In her first few days, she made friends in the Mayor's Hotline office. She figured out the quickest route from there to her own spot: down the hall, a right, then a left, and then another right. She got a welcome write-up on the mayor's Facebook page, and people brought treats to celebrate her arrival.
She's still a little fuzzy on the location of the bathroom, but the others in the office don't seem to mind.
Lily, a 9-week-old golden retriever-Labrador retriever mix, was adopted by Stothert a week ago. Since then, the mayor has been carrying her in every morning, hoping that time with the Mayor's Office staff will help ease the transition into a new home.
Stothert picked out the fuzzy brown pup just days after it was born.
She came from a City Hall connection: Fire Capt. Melanie Bates, who works as a grant writer in the Mayor's Office, also rescues dogs. Three days after a golden retriever she was caring for had a litter of 10 puppies, Bates had Stothert over to take a look.
The mayor already has a 10-year-old Australian shepherd and three cats, but she decided she had room for one more animal.
“We just thought she was the cutest thing, and we didn't want her to go to anybody else,” Stothert said. “So we brought her home.”

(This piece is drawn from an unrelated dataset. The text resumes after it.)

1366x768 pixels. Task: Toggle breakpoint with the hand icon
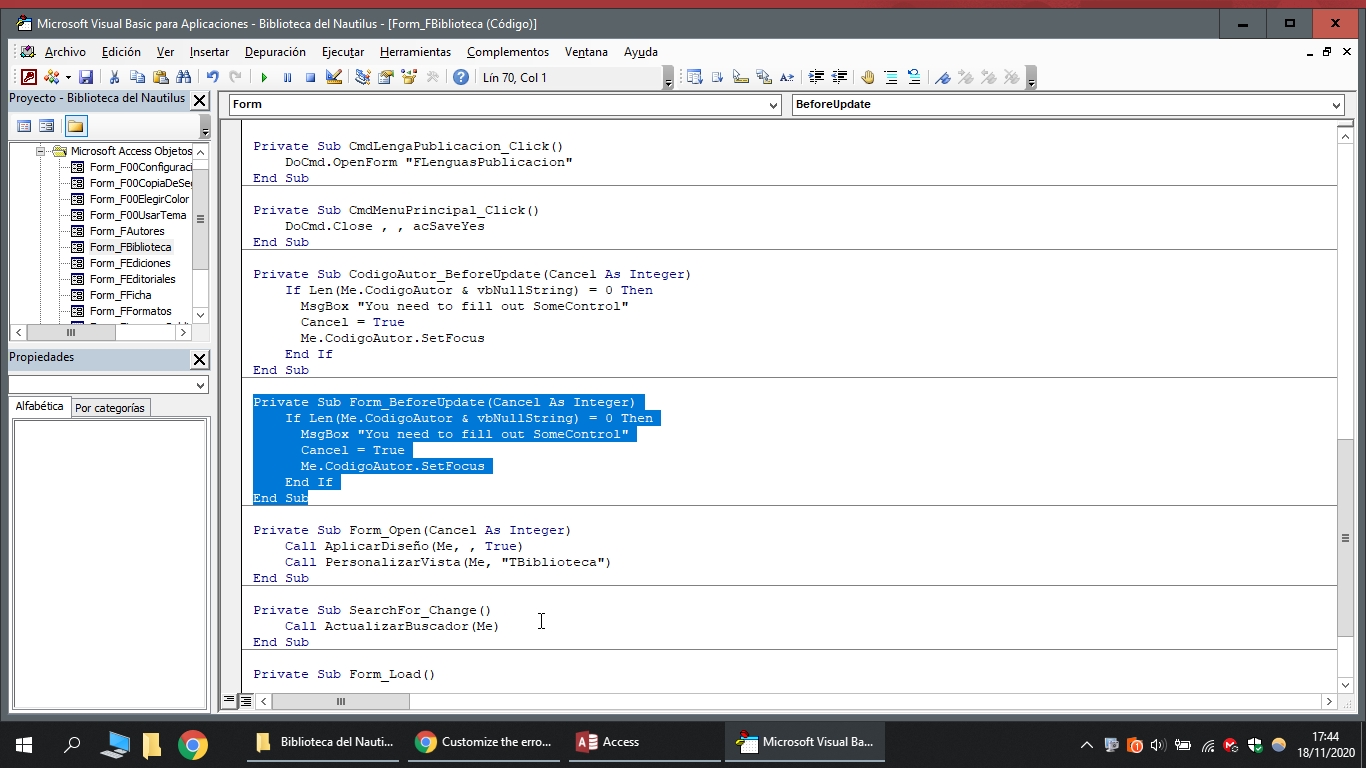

Stothert's adult daughter, Elizabeth, took another puppy, and a Mayor's Office staff member adopted a third. Several others found homes, though a few were still up for grabs by Monday.

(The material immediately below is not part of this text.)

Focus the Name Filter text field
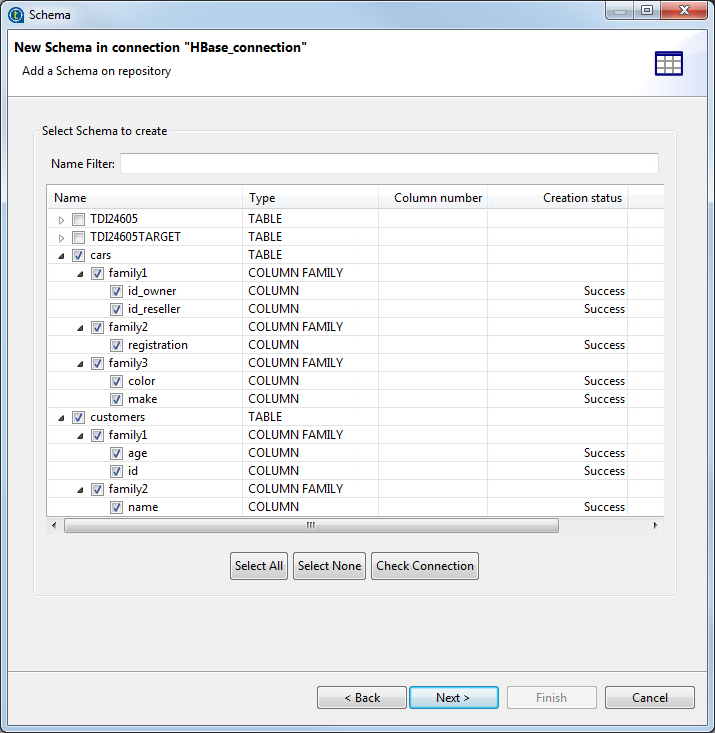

But Lily, the only brown pup in the litter, got a special distinction: “First Puppy of Omaha.”
Despite the title, her life is fairly low-key.
Lily spends part of her days in the Mayor's Hotline office, where she has a corner for her blanket and toys. From time to time she'll curl up on the lap of a hotline operator while he takes calls. Mayoral staffers take Lily outside for bathroom breaks, and she takes the occasional field trip to other offices in City Hall.

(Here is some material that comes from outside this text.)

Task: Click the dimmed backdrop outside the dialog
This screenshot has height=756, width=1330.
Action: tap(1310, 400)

She has plenty of admirers who bring in dog treats; Parks Director Brook Bench recently dropped by with a pink puppy sweater. A Facebook post with a picture of the mayoral pup attracted some 9,000 views and more than 780 “likes” — far more than other posts on city news and policy.
When the mayor is at her desk, Lily curls up by her feet, occasionally gnawing on an orange stuffed monkey that makes squeaky noises. (Those noises recently startled visitors having a meeting at the mayor's conference table. “It's just my puppy,” the mayor assured them.)
It's unclear if Lily is the first dog to have the run of the Mayor's Office, but Stothert said she doubts any of her predecessors kept a four-legged companion under their desks.
But it is not an unprecedented move in the government buildings along Farnam Street.
Next door, at the courthouse, Douglas County Juvenile Court Judge Doug Johnson brings his dog, Finnegan, to work several days each week. Johnson says the English setter-standard poodle mix helps keep people calm during stressful court proceedings.
The mayor figured that if a judge could have a dog, it couldn't hurt to have one in City Hall, too — at least for a while.
“I think it's generally kind of thought that this isn't a place for a lot of animals, but I figured that for the first couple weeks, just until she gets used to me, she doesn't cause a lot of trouble,” Stothert said. “So she just comes in with me.”
The mayor said she'll begin leaving Lily at home once she's a bit bigger. For now, however, the mayor sees her as a welcome stress reliever for the office.
“She's like my therapy dog,” Stothert said. “She's everybody's therapy dog here. I think. She does make everybody happy.”